No doubt many Beijing Olympic-goers will take the day trip from the capital -- if only to escape the city's toxic smog for a few hours -- and head to the Ming Tombs, eternal resting place of 15th-century Chinese emperors. I enjoyed the clear air (Whoa! What's that? Blue sky?!) that surrounded the tombs' 40 hilly park-like acres and the 24 larger-than-life-sized animal sculptures
that line the Sacred Way leading to the crypt. When I got to the crypt itself, the fun was over.
I followed my guide and a herd of tourists down a ramp into a smotheringly horrific underground space. As I stared at the lineup of royal sarcophogi, the walls started closing in. The ceiling got lower and lower. My eyes rebelled at the strange, thick, gray-dark of the chamber. A fetid stink -- death rot mixed with a noxious-smelling air freshener -- snaked through my nasal passages and attacked my lungs. I told my guide I had to leave. His task was to keep his assigned foreigners in a group and keep his eye on them, so he was disinclined to let me go. "Few minute more. Few minute more." A few minutes more would have rendered me insane, so I apologized to the guide and fled, pushing up the ramp against a new incoming stream of mostly Chinese visitors. To be ebbing when everyone else was flowing defied the cosmic order, but people saw the panic in my eyes and let me pass.

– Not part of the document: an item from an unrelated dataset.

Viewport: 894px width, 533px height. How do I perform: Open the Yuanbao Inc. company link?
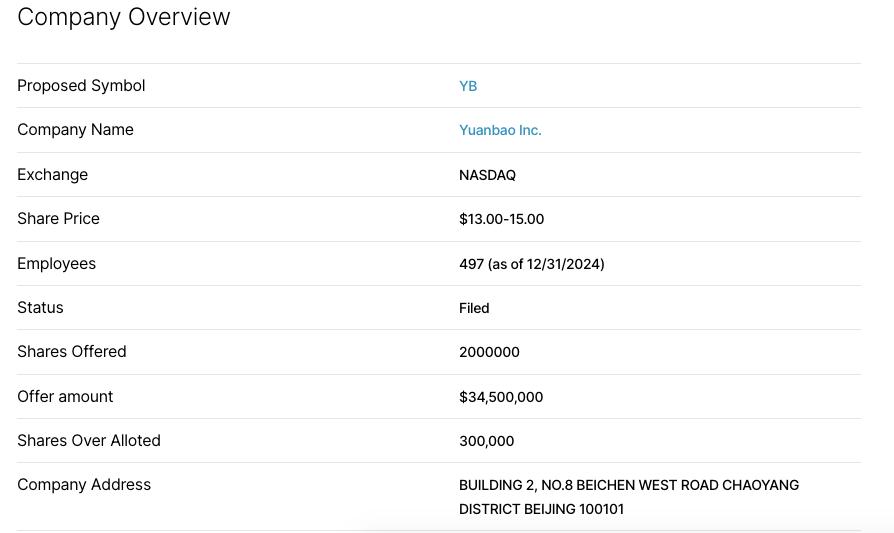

I must not be the only one to have clawed my way, sheet-white and gasping, from the clutches of the Ming Tombs. One online guide to the crypts contains this caveat: "We feel it necessary to remind visitors with heart problems to consider carefully whether they should enter the underground chambers. The atmosphere and dull lighting can be a problem."
I'd add: "If you don't have heart problems when you arrive at the Ming Tombs, there's a better than even chance you'll have some when you leave."